__TESTO IN ESAME__:
● ● ● ● ● ● ●

Sophie Tramier: Ho una tenerezza particolare per i ritratti di pesci. È un lavoro personale cominciato con un’amica stilista Nathalie Nannini, che ha la mia stessa passione per le materie. Quando Nathalie Démoulin e Stéphanie Svukovic delle edizioni Minerva hanno visto quelle immagini, mi hanno commissionato un libro nel quale avremmo potuto continuare quel lavoro con lo stesso spirito e la stessa libertà.

Questa libertà e l’essere circondati da collaboratori che hanno una sensibilità comune permettono la riuscita, al di là delle immagini, di un libro.

Quelle immagini hanno trovato una bella vetrina in quel libro, che ne ha permesso l’esistenza per un pubblico più vasto.

Ho passato la mia infanzia sul Mediterraneo, tra la Corsica e la Provenza. Sulla spiaggia e sulle rocce, giocavo con i polipi facendo gioielli a forma d’anello o braccialetto con i tentacoli a ventosa, assieme alle mie amiche dopo le scorpacciate di ricci di mare.

Sophie Tramier
© Sophie Tramier

Mi piace sviare i miei soggetti dalla loro lettura originale. Questa modalità mi s’impone probabilmente per via di una dislessia che mi svia da una lettura più classica.

Mi s’impone anche una sensualità, una sessualità, un simbolismo: dentro e attraverso le materie, le forme, le pelli, le testure, il cibo, i vegetali…

Nella serie Œuf-NI (NdT: Gioco di parole intraducibile che combina la parola francese per UFO con “uovo”), come attraverso un telescopio, l’uovo raggiunge l’universo sul piano simbolico.

Le “Bottiglie velate” e “le posate di pizzo” fanno parte di una serie d’immagini “ristretta” di oggetti e di forme imballate che evocano la censura o la reclusione imposta alle donne.

La serie “uomo-oggetto” è un confronto di materie, di sensualità: tra pelli, fibre, testure.

Come in un gioco dove i ruoli sarebbero a “specchio”, la nozione di “ritratto” o “nature morte” si sposta, si aggroviglia, si confonde.

Sophie Tramier Sophie Tramier Sophie Tramier
© Sophie Tramier

 

Fabiano Busdraghi: Si dice spesso che la fotografia è praticata quasi unicamente dagli uomini. Certamente ci sono tanti esempi di donne fotografe molto note e che hanno prodotto opere indimenticabili, ma è vero che nell’immaginario comune il fotografo è soprattutto un maschio. Pensi che le fotografe del gentil sesso hanno una visione differente dai loro colleghi uomini? Se è così, quali sono le differenze nel tuo lavoro, la tua specificità femminile?

● ● ● ● ● ● ●

__COSA FARE__:
Secondo il testo in esame:
1. Con chi è cominciato il lavoro personale sui ritratti di pesci?
2. Dove ha trascorso l'infanzia Sophie Tramier?
3. Che cosa evocano gli oggetti e le forme imballate della serie "ristretta"?
Si risponde basandosi unicamente sul testo in esame.

__MATERIALE FORNITO__:
● ● ● ● ● ● ●

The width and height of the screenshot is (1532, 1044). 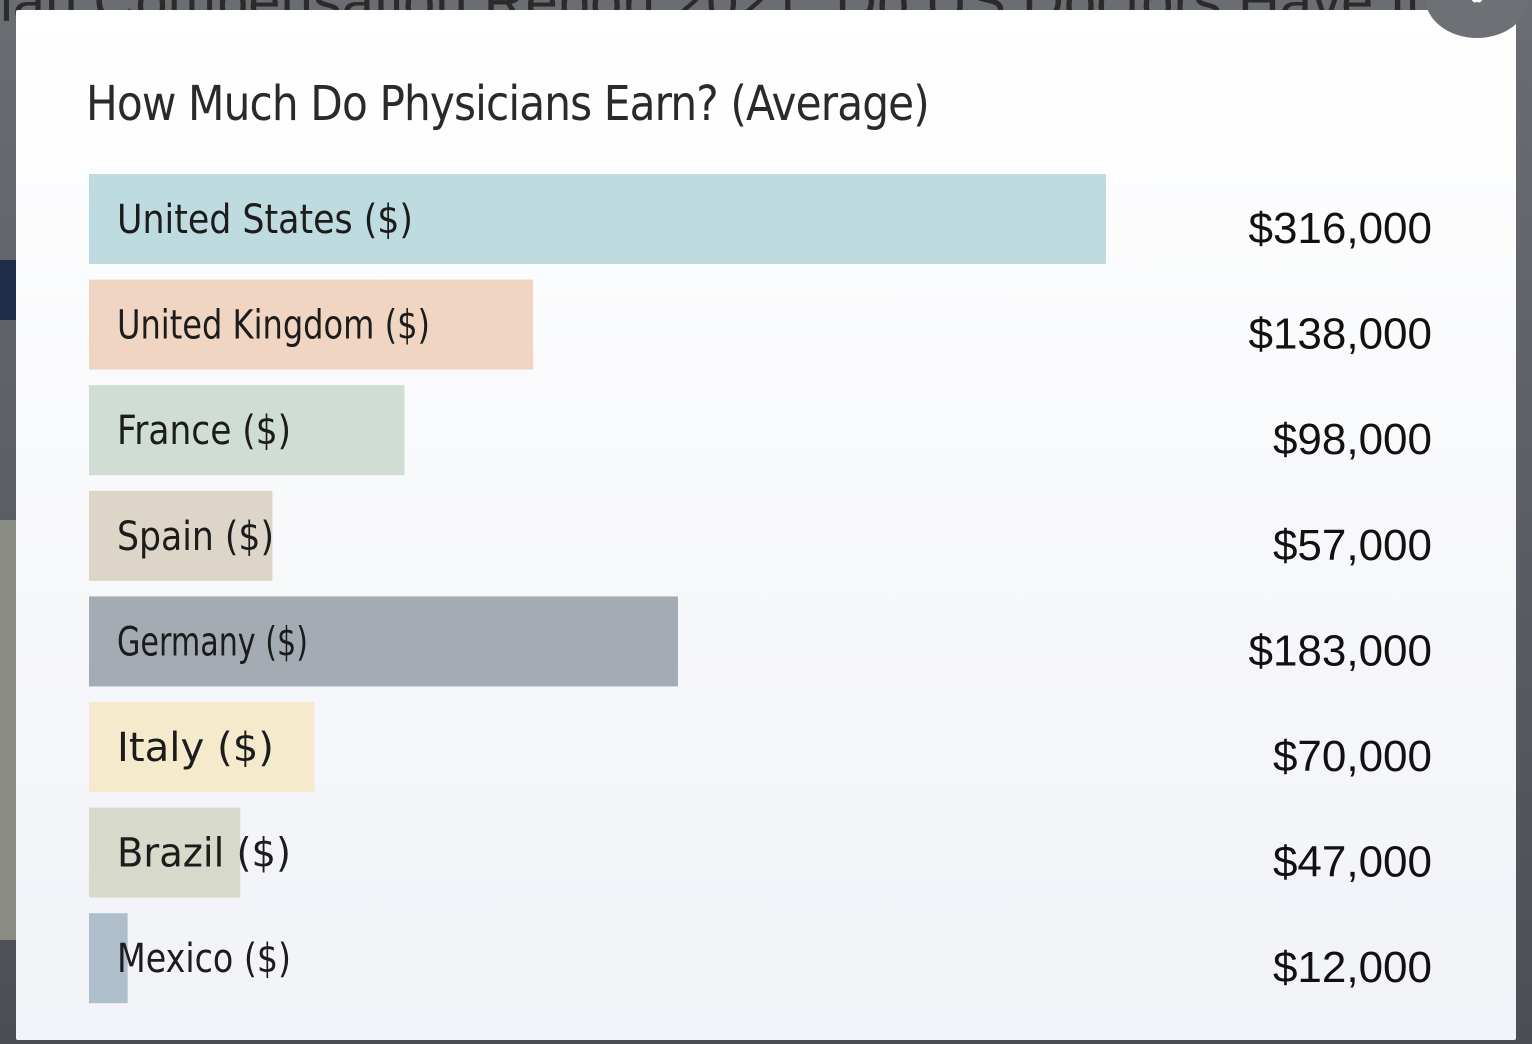 What do you see at coordinates (1352, 756) in the screenshot?
I see `value-label-italy: $70,000` at bounding box center [1352, 756].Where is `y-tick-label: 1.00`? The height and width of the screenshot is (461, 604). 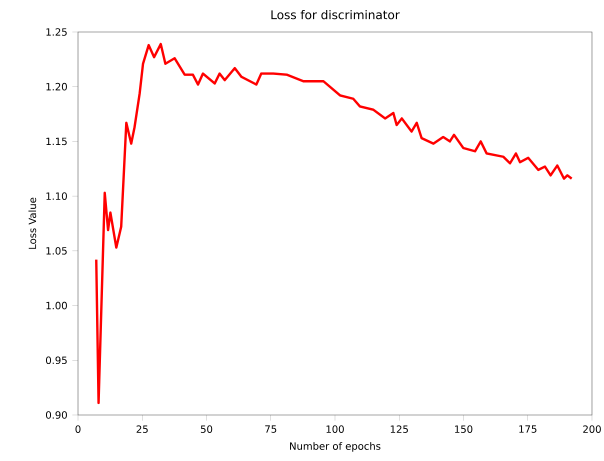 y-tick-label: 1.00 is located at coordinates (56, 306).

● ● ● ● ● ● ●

__COMPITO SVOLTO__:
1. Con un'amica stilista, Nathalie Nannini.
2. Sul Mediterraneo, tra la Corsica e la Provenza.
3. La censura o la reclusione imposta alle donne.